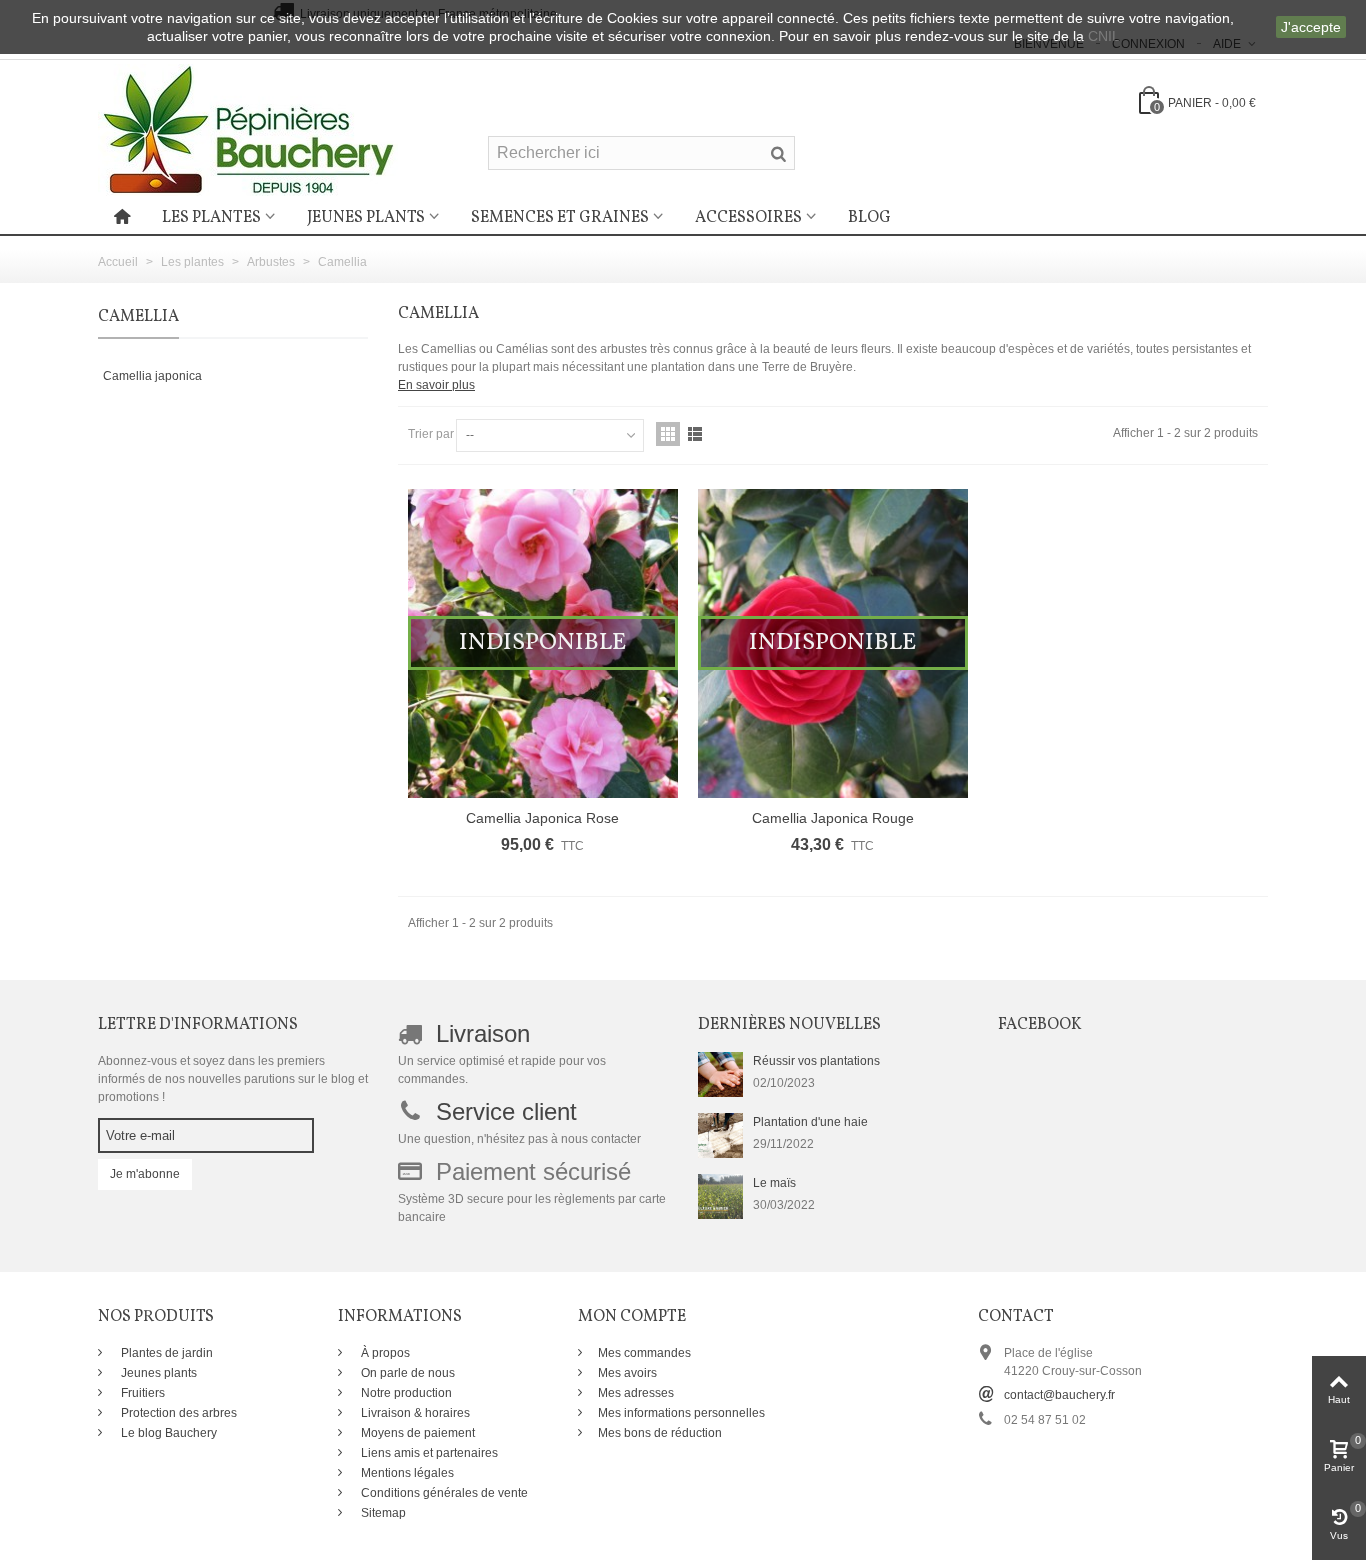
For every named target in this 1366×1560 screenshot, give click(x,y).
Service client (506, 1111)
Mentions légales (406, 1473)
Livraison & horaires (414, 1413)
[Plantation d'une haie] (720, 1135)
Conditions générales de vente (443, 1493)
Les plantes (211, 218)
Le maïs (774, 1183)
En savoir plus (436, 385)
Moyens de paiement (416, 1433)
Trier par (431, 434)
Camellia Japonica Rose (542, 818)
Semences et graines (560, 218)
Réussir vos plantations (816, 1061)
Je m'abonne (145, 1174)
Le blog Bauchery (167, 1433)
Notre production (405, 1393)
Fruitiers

• _What you need to do_:
Go through the listing above and quote it exactly, apart from its images.

• _Task result_:
For every named target in this 1366×1560 screenshot, give click(x,y).
Service client (506, 1111)
Mentions légales (406, 1473)
Livraison & horaires (414, 1413)
[Plantation d'une haie] (720, 1135)
Conditions générales de vente (443, 1493)
Les plantes (211, 218)
Le maïs (774, 1183)
En savoir plus (436, 385)
Moyens de paiement (416, 1433)
Trier par (431, 434)
Camellia Japonica Rose (542, 818)
Semences et graines (560, 218)
Réussir vos plantations (816, 1061)
Je m'abonne (145, 1174)
Le blog Bauchery (167, 1433)
Notre production (405, 1393)
Fruitiers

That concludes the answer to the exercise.